• **Job**:
Retype the lines from the one containing "Given: Expand the" through the end of the records, including both of those lines, exactly as they appear.

• **Entries supplied**:
* Begin *
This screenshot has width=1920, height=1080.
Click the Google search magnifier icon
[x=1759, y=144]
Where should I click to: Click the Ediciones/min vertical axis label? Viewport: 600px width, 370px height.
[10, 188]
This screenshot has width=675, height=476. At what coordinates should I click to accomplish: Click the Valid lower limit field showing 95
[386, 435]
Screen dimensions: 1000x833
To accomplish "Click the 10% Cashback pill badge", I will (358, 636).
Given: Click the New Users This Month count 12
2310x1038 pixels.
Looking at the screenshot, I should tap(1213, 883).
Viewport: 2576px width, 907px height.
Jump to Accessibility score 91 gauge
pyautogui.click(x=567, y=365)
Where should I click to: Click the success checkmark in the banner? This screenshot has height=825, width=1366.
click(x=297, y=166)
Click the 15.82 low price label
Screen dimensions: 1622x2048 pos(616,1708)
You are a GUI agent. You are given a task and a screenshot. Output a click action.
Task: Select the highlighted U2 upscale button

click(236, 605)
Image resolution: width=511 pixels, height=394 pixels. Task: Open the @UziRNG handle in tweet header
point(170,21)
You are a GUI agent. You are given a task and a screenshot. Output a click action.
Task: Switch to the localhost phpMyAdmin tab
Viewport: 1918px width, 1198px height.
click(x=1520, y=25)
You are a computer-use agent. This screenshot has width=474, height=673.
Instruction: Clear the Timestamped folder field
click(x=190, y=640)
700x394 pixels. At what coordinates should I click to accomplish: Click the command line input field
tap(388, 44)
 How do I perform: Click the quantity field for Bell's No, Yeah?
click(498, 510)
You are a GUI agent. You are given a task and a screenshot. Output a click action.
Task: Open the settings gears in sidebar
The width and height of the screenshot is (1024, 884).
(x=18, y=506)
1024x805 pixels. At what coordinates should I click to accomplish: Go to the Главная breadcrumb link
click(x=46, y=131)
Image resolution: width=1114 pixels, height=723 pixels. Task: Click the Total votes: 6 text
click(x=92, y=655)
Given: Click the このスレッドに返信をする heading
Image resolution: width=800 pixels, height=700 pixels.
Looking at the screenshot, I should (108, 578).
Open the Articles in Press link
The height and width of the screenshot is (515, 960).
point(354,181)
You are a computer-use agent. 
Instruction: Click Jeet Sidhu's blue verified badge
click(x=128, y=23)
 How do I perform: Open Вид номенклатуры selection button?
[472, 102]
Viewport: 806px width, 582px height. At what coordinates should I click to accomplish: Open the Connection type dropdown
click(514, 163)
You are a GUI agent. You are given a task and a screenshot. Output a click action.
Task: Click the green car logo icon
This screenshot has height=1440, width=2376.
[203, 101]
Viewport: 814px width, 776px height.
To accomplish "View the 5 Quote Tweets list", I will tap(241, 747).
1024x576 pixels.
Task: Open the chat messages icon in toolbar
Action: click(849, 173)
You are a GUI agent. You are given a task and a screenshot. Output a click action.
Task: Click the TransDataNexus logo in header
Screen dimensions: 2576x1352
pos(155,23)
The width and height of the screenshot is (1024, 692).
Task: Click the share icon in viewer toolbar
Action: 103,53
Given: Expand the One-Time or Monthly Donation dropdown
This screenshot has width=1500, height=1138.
* End *
• **Solution to this problem**:
Given: Expand the One-Time or Monthly Donation dropdown
This screenshot has width=1500, height=1138.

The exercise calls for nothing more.